Extend the document portal architecture overview below, writing on from its last paragraph.

DOCUMENT TEXT:
-*-
The system has three major layers. The ingestion pipeline accepts uploaded documents (PDFs, Word files, text files), breaks them into smaller chunks, converts those chunks into numerical vectors (embeddings), and stores everything in a vector database. The retrieval pipeline handles incoming user questions — converting the question into a vector, searching the vector database for the most similar document chunks, and ranking results by relevance. The synthesis layer takes the retrieved chunks and the user's question, then generates a coherent, grounded answer with citations back to the source documents.

Think of it like this: The document portal is a smart librarian for a private document collection. The ingestion pipeline is the librarian reading each new book and writing detailed index cards for every section. The retrieval pipeline is the librarian taking your question and pulling the most relevant books off the shelves. The synthesis layer is the librarian reading the relevant passages and giving you a clear answer with page references.

All three layers are tied together by a FastAPI backend that exposes REST endpoints for document upload, querying, and conversation management, plus a simple chat frontend that gives users a familiar conversational interface. The entire system is containerized with Docker for deployment.

Why this matters: This architecture mirrors real-world production RAG systems. The separation of concerns (parsing, chunking, embedding, retrieval, synthesis) means each component is independently testable and replaceable. You can swap ChromaDB for pgvector, or change from OpenAI embeddings to a local model, without rewriting the rest of the system.
-*-
COLLECTED MATERIAL:
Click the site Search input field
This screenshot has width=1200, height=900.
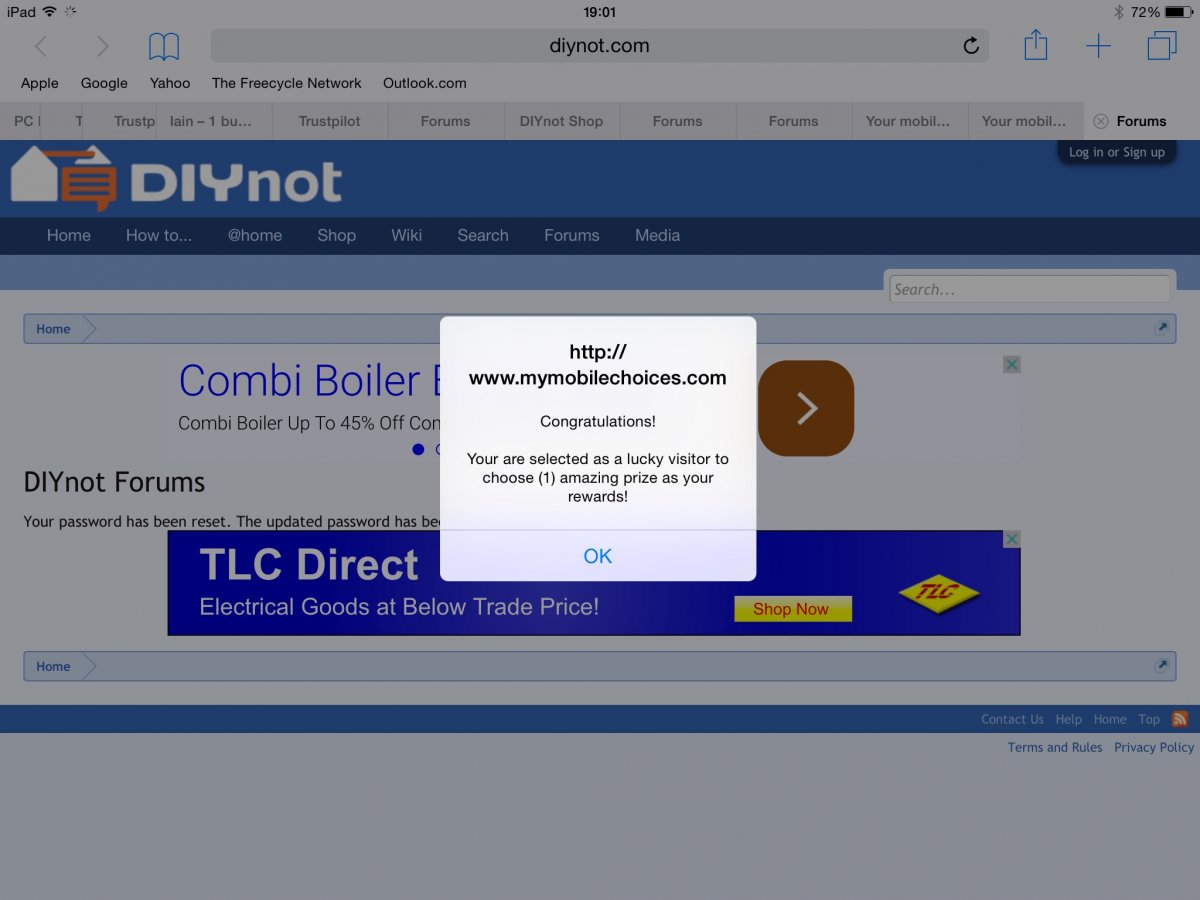pyautogui.click(x=1029, y=289)
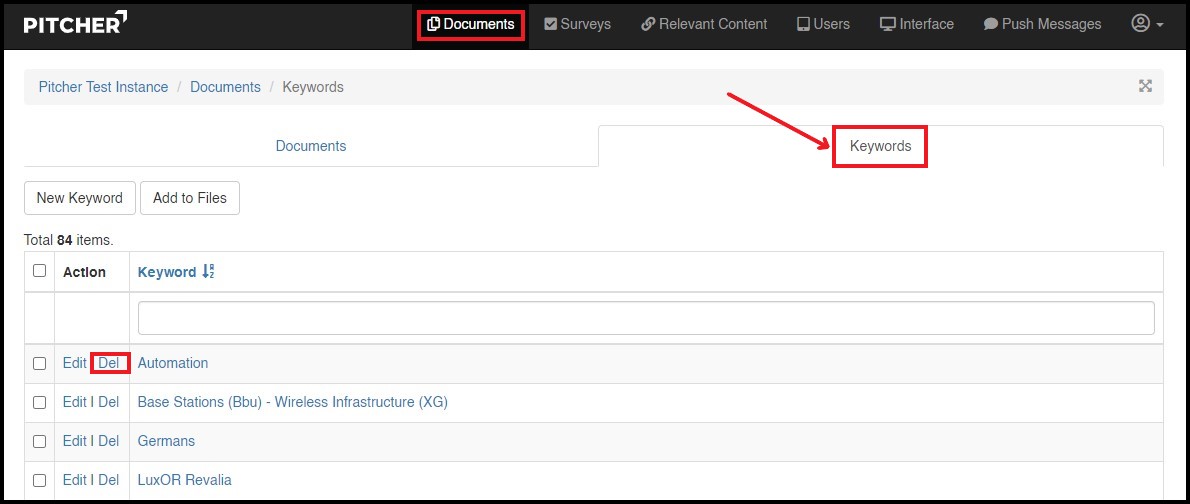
-*-
ANSWER AREA:
The architecture has four distinct services: an API server (FastAPI), a worker service (for async document processing), a vector database (ChromaDB or pgvector), and a frontend (Streamlit for prototyping, React for production). The metadata database (PostgreSQL or SQLite) tracks document-level metadata separately from the vector store because relational queries (list all documents, filter by date) are better served by a traditional database. The file storage layer persists original uploaded documents so you can reprocess them if you change your chunking strategy.

Architecture Tip: Start with the simplest possible setup: a single process running FastAPI with background tasks, SQLite for metadata, ChromaDB in-process, and local file storage. Only split into separate services when you have a specific scaling need. Premature distribution adds complexity without benefit.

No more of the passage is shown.